This study reports the first direct imaging of the Meissner effect in a rhombohedral graphene superconductor using scanning nanoSQUID-on-tip (nSOT) microscopy. The researchers observed a nanotesla-scale diamagnetic response (screening ~100 ppm of the applied field) and mapped the local superfluid stiffness $\rho_s$, achieving a state-of-the-art thermodynamic characterization of ultra-low density 2D superconductors.
TL;DR
Researchers have achieved a breakthrough by directly imaging the Meissner effect—the expulsion of magnetic fields—in rhombohedral trilayer graphene (R3G). Using a nanoSQUID-on-tip, they mapped the superfluid stiffness ($\rho_s$) at the nanoscale, discovering that superconductivity in this system is intimately tied to a spin-canted ferromagnetic phase transition and follows a surprising linear $\rho_s \propto T_c$ relationship that defies standard BCS theory.
The Challenge: Hunting Nanoteslas in 2D
In 3D superconductors, the Meissner effect is robust. In 2D, however, it is "shy." Because the material is only atoms thick, the magnetic screening is incredibly weak, characterized by a Pearl length ($\Lambda$) that can be centimeters long—thousands of times larger than the sample itself.
In graphene, this is compounded by low carrier densities and flat-band physics. Previous studies mostly looked at "zero resistance" (transport), but resistance can lie. To truly understand the pairing mechanism, one must measure the superfluid stiffness, the "rigidity" of the superconducting wavefunction.
The Method: A Nano-Microscope for Magnetism
The team used a nanoSQUID-on-tip (nSOT). Imagine a quartz pipette pulled to a sharp point, with a superconducting loop evaporated onto the apex. This sensor can detect magnetic field changes on the scale of nanoteslas while scanned just 150nm above the graphene flake.
Fig 1. (a) Setup showing the nSOT scanning over the R3G/WSe2 heterostructure. (c-e) The transition from a ferromagnetic signal (red) to a diamagnetic Meissner signal (blue) as gates are tuned.

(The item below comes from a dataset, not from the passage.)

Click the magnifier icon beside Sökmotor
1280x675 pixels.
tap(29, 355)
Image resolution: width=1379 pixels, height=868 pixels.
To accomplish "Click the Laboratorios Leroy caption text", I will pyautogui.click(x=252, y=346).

Key Insight 1: Superconductivity meets Spin-Canting
Graphene isn't just a superconductor; it's a playground for magnetism. By anti-symmetrizing the magnetic signal with respect to the applied field, the authors discovered that superconductivity lives right on the edge of a spin-canted ferromagnet.
As the system transitions from a "spin-valley locked" state to a "spin-canted" state, the magnetic fluctuations likely act as the "glue" that pairs the electrons. The nSOT allowed them to see this coexistence in real space for the first time.
Fig 2. Symmetrizing the data reveals how the spin-canted magnetic order (orange) vanishes just as the superconducting Meissner signal (blue) emerges.
Key Insight 2: The Uemura Relation and BCS Deviations
By fitting the 2D magnetic images to the London equation, the team extracted the absolute value of $\rho_s$. They found two striking things:
- Temperature Dependence: The stiffness follows a power law $\rho_s(T) \sim 1 - (T/T_c)^{1.9}$, which is inconsistent with simple isotropic s-wave pairing.
- Linear Scaling: Like high-$T_c$ cuprates, the zero-temperature stiffness $\rho_s^0$ is proportional to $T_c$. However, the ratio $\rho_s^0/T_c \approx 5.5$ is too high for the superconductivity to be purely "phase-fluctuation limited," yet the linear scaling is not expected in the "clean limit" of BCS theory.
Fig 3. The "Uemura Plot" (d-e) showing the linear correlation between stiffness and transition temperature across different gate voltages.
Critical Analysis & Future Outlook
This work is a technical tour-de-force. It moves the study of graphene superconductivity from "does it conduct?" to "how does it screen?"—a much deeper thermodynamic question.
Limitations: The tip causes some local heating (calibrated to ~200mK), which might obscure physics at the absolute base temperature of the dilution fridge. Future Work: The local nature of this probe revealed significant mesoscopic disorder. Future studies will likely focus on "cleaning up" these interfaces to see if $T_c$ can be pushed even higher by optimizing the proximity to the spin-canted phase transition.
Takeaway for the Field
If you want to understand pairing in the flat-band era, you can't just measure Volts. You have to measure the field. This paper sets the standard for using local magnetometry to solve the puzzle of unconventional 2D superconductivity.